__Problems to work on__:
**1.** From the forum thread on Unicode character classes, extract the passage from "for german characters" up to and including "was: 'Unknown property.'.".
**2.** In the forum thread on Unicode character classes, what does the reply give as the correct name for the set of character codes?

Page 1 of 1

how to use Unicode character classes and to validate

Posted: Wed Sep 03, 2008 10:23 pm
by osprofi
Hello Oxygen XML users

I am trying to use unicode character classes in an XMLschema as follows :

for english characters : this works and validates

<xs:simpleType name="enChars_v0.3">
<xs:restriction base="xs:normalizedString">
<xs:pattern value='[\p{IsBasicLatin}]+'/>
</xs:restriction>
</xs:simpleType>

for german characters : this does not work and validate

<xs:simpleType name="deChars_v0.3">
<xs:restriction base="xs:normalizedString">
<xs:pattern value="[\p{IsBasicLatin}\p{InLatin-1_Supplement}]+"/>
</xs:restriction>
</xs:simpleType>

Description: InvalidRegex: Pattern value '[\p{IsBasicLatin}\p{InLatin-1_Supplement}]+' is not a valid regular expression. The reported error was: 'Unknown property.'.

What I am doing wromg here ? I am using the Academic Version of Oxygen XML .

I thank in advance for your help .

Best regards

Peter

Re: how to use Unicode character classes and to validate

Posted: Mon Sep 08, 2008 4:09 pm
by sorin_ristache
Hello Peter,
osprofi wrote: <xs:pattern value="[\p{IsBasicLatin}\p{InLatin-1_Supplement}]+"/>
You did not spell correctly the class of codes. The correct name for the set of character codes is Latin-1Supplement. You specify the class of codes CLASS with the expression \p{isCLASS}, not \p{inCLASS} as in your example. XML parsers are very strict about such mistakes. You have to use:

Code: Select all

    <xs:pattern value="[\p{IsBasicLatin}\p{IsLatin-1Supplement}]+"/>
Regards,
Sorin

Re: how to use Unicode character classes and to validate

Posted: Tue Sep 09, 2008 2:09 pm
by osprofi
Hello Sorin

Thanks for Your great help !
Now with your proposal it all works fine !!

best regards

Peter

__Dataset excerpt__:
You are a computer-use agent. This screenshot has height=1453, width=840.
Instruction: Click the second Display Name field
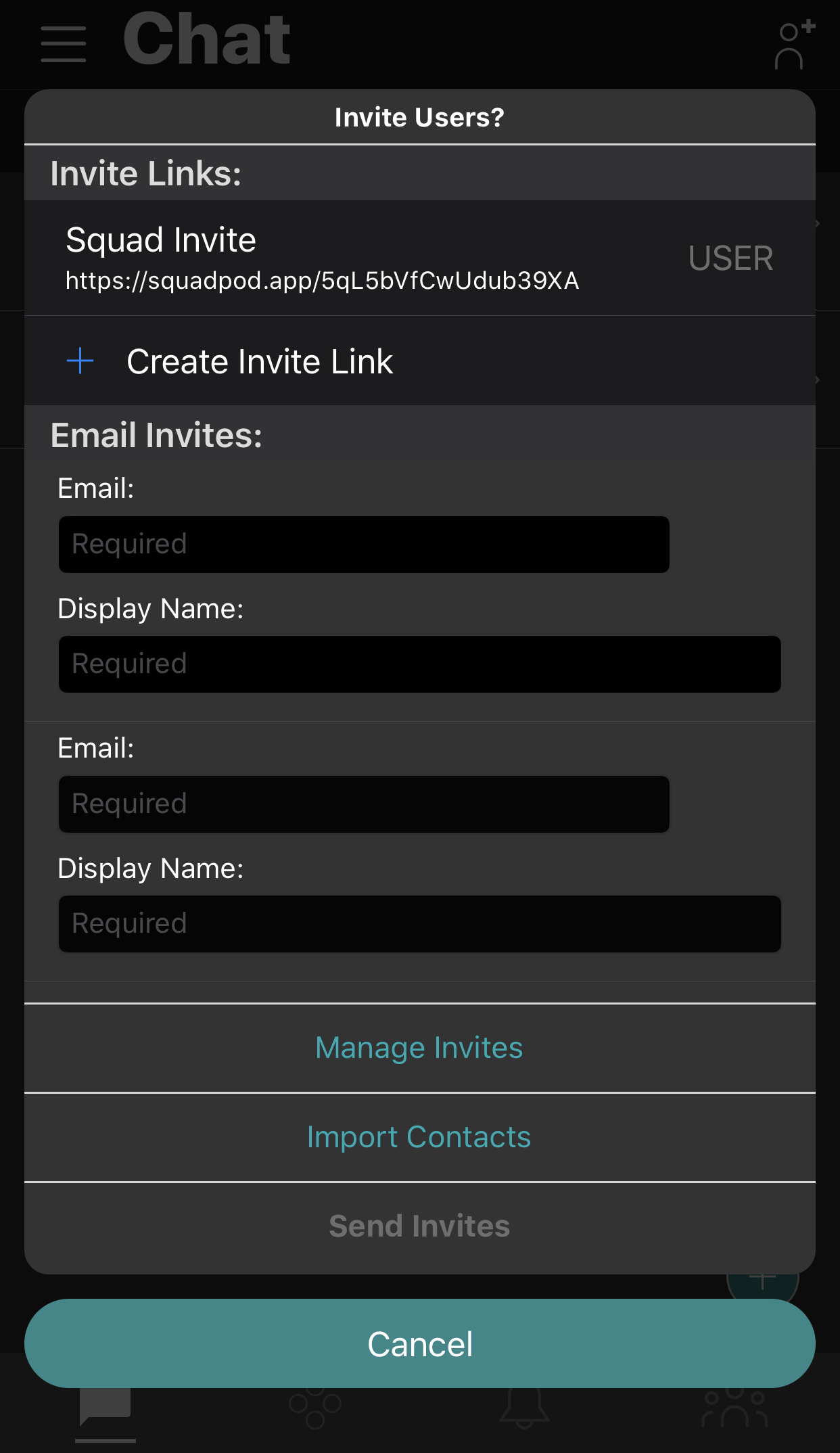coord(419,924)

__Responses by task__:
**1.**
for german characters : this does not work and validate

<xs:simpleType name="deChars_v0.3">
<xs:restriction base="xs:normalizedString">
<xs:pattern value="[\p{IsBasicLatin}\p{InLatin-1_Supplement}]+"/>
</xs:restriction>
</xs:simpleType>

Description: InvalidRegex: Pattern value '[\p{IsBasicLatin}\p{InLatin-1_Supplement}]+' is not a valid regular expression. The reported error was: 'Unknown property.'.

**2.** Latin-1Supplement